Permission Level for fetching "Users" resource

Hi,
According to the documentation, level 7 is required to fetch users which is the next one down from level 8 full access, not many users have that but i can see why it it is required due to the private data that is included against users. Would it be possible to provide a reduced data set for “Users” when requested by a user which has level 3 (contacts and projects)?

I can already see the same kind of behaviour with “Projects” because if a request project with a level 1 user, I only get the project name and a couple of other details, none of the budget info is there unless i request it using a level 3 user, which makes sense (however this does not seem to be documented behaviour, i expected it not work at all unless level 3).

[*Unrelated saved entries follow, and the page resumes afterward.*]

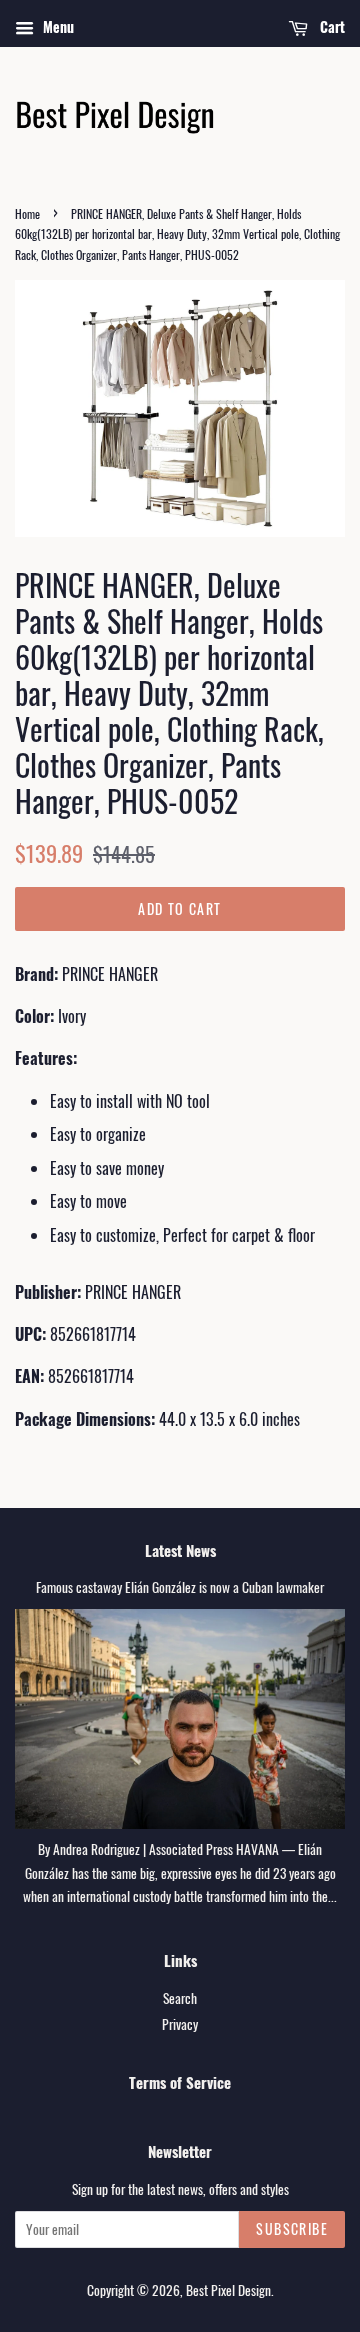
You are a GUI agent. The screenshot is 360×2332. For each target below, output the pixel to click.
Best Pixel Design (228, 2290)
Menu (56, 26)
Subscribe (292, 2228)
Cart (330, 26)
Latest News (180, 1550)
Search (180, 1998)
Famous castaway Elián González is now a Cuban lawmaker (180, 1587)
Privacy (180, 2024)
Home (27, 213)
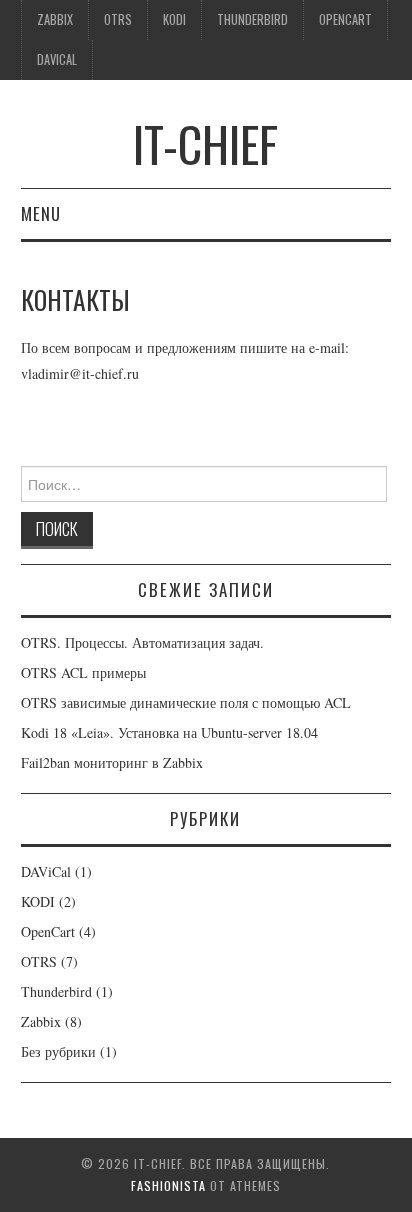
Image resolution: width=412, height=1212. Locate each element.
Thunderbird (252, 19)
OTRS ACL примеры (83, 672)
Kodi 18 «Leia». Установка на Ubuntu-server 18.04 (169, 732)
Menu (41, 213)
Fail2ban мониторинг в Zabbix (112, 762)
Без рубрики (58, 1051)
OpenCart (345, 19)
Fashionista (168, 1185)
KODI (174, 19)
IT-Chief (205, 143)
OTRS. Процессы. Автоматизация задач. (142, 642)
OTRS (118, 19)
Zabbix (55, 19)
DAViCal (57, 59)
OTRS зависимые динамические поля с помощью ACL (186, 702)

All i need is to be able to get the users first_name and last_name properties using a level3 user. This would fit with the other API permissions because as a level3 user, all user’s timeslips can be downloaded, so the ability to lookup the user’s name from the id makes sense too. I noticed that i can also download timeslips for all users from a level1 user which i found surprising, i expected only to be able to receive that user’s own timeslips.

Thanks!

+1 for this, it’s been a long-standing feature which honestly I think is a security issue, that endpoints which are accessible on lower security levels (timesheet and expenses) allow any user to retrieve data for all users. This means that anyone with user access to your Freeagent account can download all the timesheets and expenses for the entire company, rather than just their own.

A good solution to this would be to apply a context-based filter to the timesheets and expenses so that low-privilege users can only see their own timesheets and expenses (as per the website), and also then that it ought to be possible to retrieve just one’s own user record from the users API in the same way.